Participating in the Research: Q Methodology Nicholas Scott - English Identity

My research project adopts a unique approach to research. This approach is called Q Methodology.

Q Methodology was first developed and used in the discipline of psychology to look at and better understand people’s individual perspective on issues related to the family, relationships, and other personal matters. My project seeks to use Q Methodology in a new way: to analyse and assess the subject viewpoints on European identity that exist in England.

Q Methodology is interactive and non-invasive form of data-gathering that focuses on participants’ personal opinions and beliefs, allowing for a greater degree of participant independence and engagement in comparison to more structured research designs. As a participant, you will be asked to read a set of roughly 40 short statements on European identity and Englishness. These statements were selected because they cover the vast majority of issues, ideas, and opinions related to European identity and Englishness that exist in the broader conversations surrounding the culture and politics of England, Britain, Europe, the EU, and Brexit.

The participant will be asked to organise the statements on a grid (see picture below). The grid is structured into a scale of most disagree to most agree; the middle of the grid is considered neutral. At the end of the participant’s sorting of the statements (called a ‘Q-sort’), all ~40 will be located somewhere on the grid in accordance with the participant’s own opinions/beliefs. Each Q-sorts is anonymous. Each participants’ Q-sort reflects their individual viewpoint on the topic of discussion, namely European identity in post-Brexit England.

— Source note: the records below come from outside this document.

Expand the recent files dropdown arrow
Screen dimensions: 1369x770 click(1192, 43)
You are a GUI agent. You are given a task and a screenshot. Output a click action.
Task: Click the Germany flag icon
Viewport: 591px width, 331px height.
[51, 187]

All Q-sorts are then inputted into factor analysis software; the software will find correlations between individual Q-sorts, pooling them together. In turn, these clusters of Q-sorts will represent more widely held beliefs evident in the greater English population, leading to a degree of generalisability. These clusters of Q-sorts, now representing broader viewpoints, will be analysed by myself and incorporated into my PhD research project, serving as my first-hand fieldwork.